CLUSTER REPLICATION AND LOGARITHMIC SCALABILITY

If you have been using cluster replication with some open source operational database, you might have noticed that they do not scale out well. If you are interested in knowing why, this is the post to read. Cluster replication was introduced in the mid-1990s as a way to scale out databases. The basic idea, which is called full replication (most commonly known as cluster replication), is to have a cluster of server nodes, each of them running a database engine with a full copy of the database. But how do we keep all replicas consistent and up to date? The strategy typically used to update the replicas is ROWAA (Read One Write All Available), where each read operation is executed on any one replica while a write operation is executed on all replicas. So, what is the scalability of cluster replication? On one extreme of the scalability spectrum, if we only have writes in the workload, we have null scalability, since all replicas do the same and the cluster throughput is the same as that of a single node, i.e., it does not scale. On the other extreme, if we only have reads, assuming a uniform load across replicas, we have linear scalability, i.e., a cluster with n replicas has a global throughput equal to n times the one of a single node. In between, we have logarithmic scalability, that is, the cluster throughput only grows logarithmically when increasing the number of nodes. The reason is because the bigger the cluster size, the higher the wasted capacity per node. Figure 1 depicts graphically what happens. On the lower part, we see how many servers we have for a particular cluster size. The orange line indicates how much capacity of the servers is wasted, i.e., the space between the x axis to the orange line is the wasted capacity.
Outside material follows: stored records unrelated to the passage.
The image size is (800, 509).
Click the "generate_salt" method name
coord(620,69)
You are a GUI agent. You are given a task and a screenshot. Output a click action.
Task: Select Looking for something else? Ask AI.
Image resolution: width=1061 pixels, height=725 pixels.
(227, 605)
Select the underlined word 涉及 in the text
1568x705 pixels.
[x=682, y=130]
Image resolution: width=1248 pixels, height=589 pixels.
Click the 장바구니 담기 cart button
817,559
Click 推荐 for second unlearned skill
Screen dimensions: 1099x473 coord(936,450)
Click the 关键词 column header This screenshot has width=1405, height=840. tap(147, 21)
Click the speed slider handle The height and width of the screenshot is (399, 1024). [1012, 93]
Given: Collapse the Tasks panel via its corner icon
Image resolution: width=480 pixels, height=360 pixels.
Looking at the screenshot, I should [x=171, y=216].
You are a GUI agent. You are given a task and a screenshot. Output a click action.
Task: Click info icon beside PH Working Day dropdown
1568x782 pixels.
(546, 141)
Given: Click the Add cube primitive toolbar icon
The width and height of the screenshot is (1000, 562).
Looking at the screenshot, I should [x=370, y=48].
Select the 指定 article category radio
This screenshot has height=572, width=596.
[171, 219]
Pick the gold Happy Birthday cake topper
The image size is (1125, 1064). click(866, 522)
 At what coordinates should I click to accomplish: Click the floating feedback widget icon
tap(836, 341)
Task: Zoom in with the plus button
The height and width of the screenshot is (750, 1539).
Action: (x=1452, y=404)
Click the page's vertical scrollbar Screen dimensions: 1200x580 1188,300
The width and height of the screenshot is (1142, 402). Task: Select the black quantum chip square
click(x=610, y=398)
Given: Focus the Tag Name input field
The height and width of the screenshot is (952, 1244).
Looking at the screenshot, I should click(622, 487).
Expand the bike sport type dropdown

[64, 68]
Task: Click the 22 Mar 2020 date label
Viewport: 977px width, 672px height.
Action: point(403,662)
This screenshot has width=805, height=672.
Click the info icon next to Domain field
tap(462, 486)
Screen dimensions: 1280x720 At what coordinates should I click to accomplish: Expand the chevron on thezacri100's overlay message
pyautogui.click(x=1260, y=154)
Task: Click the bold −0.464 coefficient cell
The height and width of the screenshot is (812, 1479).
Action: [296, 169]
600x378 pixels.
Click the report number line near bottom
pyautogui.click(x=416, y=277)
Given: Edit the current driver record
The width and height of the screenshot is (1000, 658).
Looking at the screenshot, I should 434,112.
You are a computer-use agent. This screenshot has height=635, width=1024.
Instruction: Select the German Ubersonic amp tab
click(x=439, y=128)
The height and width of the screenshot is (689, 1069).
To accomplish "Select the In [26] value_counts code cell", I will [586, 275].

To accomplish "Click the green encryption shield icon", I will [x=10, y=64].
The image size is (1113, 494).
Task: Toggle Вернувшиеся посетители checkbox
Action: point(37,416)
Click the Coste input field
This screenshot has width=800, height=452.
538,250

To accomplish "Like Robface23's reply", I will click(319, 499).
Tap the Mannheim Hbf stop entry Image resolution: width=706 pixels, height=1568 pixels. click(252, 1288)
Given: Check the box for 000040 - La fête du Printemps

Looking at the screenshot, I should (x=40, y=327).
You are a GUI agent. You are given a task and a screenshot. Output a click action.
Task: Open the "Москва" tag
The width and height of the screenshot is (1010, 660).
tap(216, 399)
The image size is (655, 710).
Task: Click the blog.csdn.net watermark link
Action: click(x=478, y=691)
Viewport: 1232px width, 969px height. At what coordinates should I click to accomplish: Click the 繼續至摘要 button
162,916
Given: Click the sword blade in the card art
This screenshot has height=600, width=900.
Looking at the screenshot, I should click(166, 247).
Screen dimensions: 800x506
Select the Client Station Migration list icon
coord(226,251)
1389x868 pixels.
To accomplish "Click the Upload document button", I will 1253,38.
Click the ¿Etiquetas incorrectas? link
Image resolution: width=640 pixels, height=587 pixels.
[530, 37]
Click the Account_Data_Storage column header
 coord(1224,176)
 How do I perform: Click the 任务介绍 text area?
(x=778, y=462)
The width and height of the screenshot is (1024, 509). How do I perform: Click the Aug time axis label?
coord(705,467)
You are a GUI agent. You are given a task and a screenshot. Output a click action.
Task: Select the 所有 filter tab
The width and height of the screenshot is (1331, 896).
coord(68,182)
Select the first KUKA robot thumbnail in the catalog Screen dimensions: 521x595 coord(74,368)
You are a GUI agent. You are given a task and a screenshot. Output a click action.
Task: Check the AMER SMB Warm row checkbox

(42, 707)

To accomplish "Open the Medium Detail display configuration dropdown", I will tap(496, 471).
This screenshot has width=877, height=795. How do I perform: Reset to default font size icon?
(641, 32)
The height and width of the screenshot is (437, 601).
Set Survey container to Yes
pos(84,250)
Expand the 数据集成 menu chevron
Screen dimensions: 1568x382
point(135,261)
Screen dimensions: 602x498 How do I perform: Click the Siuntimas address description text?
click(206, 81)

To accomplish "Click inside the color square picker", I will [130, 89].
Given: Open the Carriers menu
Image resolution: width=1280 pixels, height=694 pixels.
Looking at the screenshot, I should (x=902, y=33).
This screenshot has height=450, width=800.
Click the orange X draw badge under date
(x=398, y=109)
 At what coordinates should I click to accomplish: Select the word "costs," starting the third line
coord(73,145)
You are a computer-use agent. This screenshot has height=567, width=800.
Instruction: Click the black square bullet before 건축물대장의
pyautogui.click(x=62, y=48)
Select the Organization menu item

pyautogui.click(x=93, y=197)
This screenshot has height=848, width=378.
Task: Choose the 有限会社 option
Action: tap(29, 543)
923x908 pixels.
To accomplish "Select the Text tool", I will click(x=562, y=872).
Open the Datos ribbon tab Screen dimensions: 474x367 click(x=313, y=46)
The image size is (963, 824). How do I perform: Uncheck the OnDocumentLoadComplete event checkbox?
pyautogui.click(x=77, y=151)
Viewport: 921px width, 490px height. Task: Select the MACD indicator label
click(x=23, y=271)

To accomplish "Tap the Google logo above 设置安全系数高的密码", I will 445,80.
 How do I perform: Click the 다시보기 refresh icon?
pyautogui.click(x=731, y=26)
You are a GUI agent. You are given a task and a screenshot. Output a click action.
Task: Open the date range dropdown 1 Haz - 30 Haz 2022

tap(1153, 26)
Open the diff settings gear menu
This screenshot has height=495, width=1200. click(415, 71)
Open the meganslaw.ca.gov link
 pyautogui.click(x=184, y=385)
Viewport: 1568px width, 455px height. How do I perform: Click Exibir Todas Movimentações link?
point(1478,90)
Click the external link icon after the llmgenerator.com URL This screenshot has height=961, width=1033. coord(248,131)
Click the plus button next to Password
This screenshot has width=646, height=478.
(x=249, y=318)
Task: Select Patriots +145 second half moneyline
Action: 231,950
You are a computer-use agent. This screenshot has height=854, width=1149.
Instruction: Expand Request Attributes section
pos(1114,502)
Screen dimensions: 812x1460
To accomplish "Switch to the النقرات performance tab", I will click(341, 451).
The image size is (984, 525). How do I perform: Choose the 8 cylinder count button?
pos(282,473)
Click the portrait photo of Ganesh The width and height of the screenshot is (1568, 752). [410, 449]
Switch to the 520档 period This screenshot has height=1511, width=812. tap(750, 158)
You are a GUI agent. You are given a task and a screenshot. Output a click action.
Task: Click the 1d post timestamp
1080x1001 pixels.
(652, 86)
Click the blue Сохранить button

Figure 1: Logarithmic Scalability

SCALABILITY FACTOR

But how can we actually quantify scalability? We devote the rest of the post to it. Let’s develop our analytical model. Firstly we do it intuitively, and then we formalize it mathematically. A database with cluster replication is able to process a number of read and write operations, that is, it is able to deliver a certain maximum throughput. We can make the throughput relative to that of a single node, this is what is actually called the scale out factor [Jiménez-Peris et al. 2003]. To get the scale out factor, f, we simply divide the useful work, which is the actual throughput, by the total amount of work (see Figure 2). The optimal scale out factor is the size of the cluster. That is, for a cluster of n nodes, the optimal scale out is n.

Figure 2: Scale Out Factor

EFFICIENCY OF 1-NODE CLUSTER

Let’s consider a workload with 50% reads and 50% writes. For simplicity, assume the cost of reads and writes are the same. The single node will devote half of the capacity to execute writes and the other half to execute reads. If we execute a read and a write, the throughput will be 2 operations (the read and the write) and the work done 2 operations (the read and the write) as well, so f=2/2=1. This is easy (see Figure 1).

Figure 3: Single Node Cluster. Split of capacity between reads and writes for a workload of 50% writes.

EFFICIENCY OF 2-NODE CLUSTER

Let’s now look at a cluster of two nodes. Each node wants to execute one read and one write. However, each write executed at the other node also must be executed locally. We call it remote write. Thus, each node will do its local read, its local write, plus a remote write, meaning that 2/3 of the capacity of the nodes is employed for useful work. Note that this means we are wasting 1/3 of the capacity of each node doing remote writes. This is the price of full replication, executing writes everywhere. So each node of the two nodes does three operations: one read and one write plus the remote write, thus: f=2?(2/(1+1+1)=4/3=1.33. In other words, the two nodes deliver the same throughput as one node and one third of a node.

Figure 4: Two Node Cluster. Split of capacity between reads and writes for a workload of 50% writes.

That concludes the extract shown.